Ask a marriage counselor to explain this in terms of percentages, and they’ll laugh because it’s never going to be an equal 50-50. Sometimes we’re carrying more than our share of the load. Other times, we’re more dependent and needy than we ever thought possible. But as we ebb and flow between the two, we build healthy, interdependent relationships with our families and faith communities. This scripture is a wonderful place to re-visit if we’re wondering if we’ve gone too far in one direction or the other, for it reminds us to both hold others and be held in return. By embracing this challenge, we travel a road that brings protection and safety to ourselves and to one another. We also bring growth and life, as we sow seeds of trust in one another and in the Holy Spirit who binds us together. If the journey is feeling tiresome, it might be time to lean on someone else for a change. If the journey is always an easy one, it might be time to reach out and help others along the way.

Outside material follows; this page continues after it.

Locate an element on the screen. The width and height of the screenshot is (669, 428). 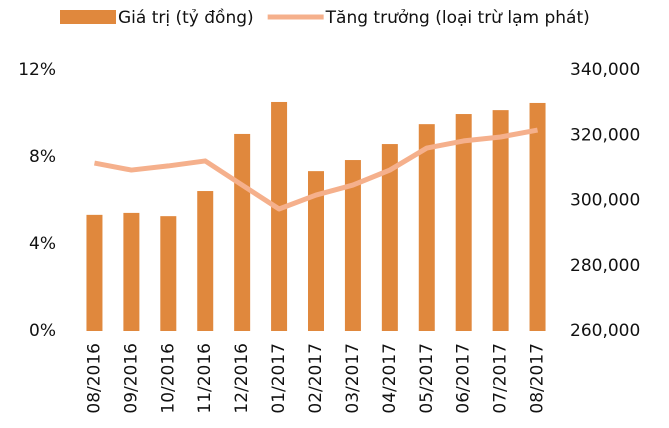
y2-tick-label: 320,000 is located at coordinates (605, 135).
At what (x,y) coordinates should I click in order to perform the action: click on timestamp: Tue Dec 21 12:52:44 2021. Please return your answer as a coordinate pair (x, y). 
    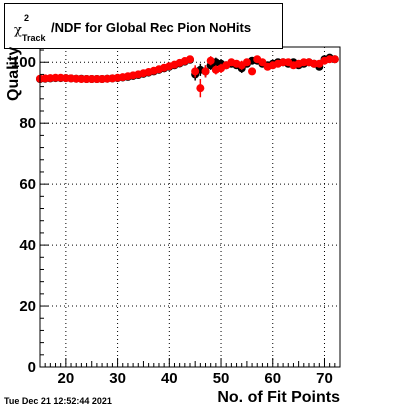
    Looking at the image, I should click on (58, 401).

In healthy relationships, we hold each other up, meaning we both hold and allow others to hold us. In doing so, we are Christ for others even while inviting others to be Christ for us. It’s as if Matthew 25's story of caring for the least and the last isn’t just about visiting the sick and imprisoned but also about welcoming the visitors who come to us in our sickness and imprisonment. The beautiful circle of life is reflected in the circle of trust when we hold a person in the middle of the circle and then allow them to join the circle to hold others, each of us taking a turn to hold and to be held. Hold me now, and I'll hold you in the future. I'll hold you now, and you can hold me in the future. What a beautiful image to behold.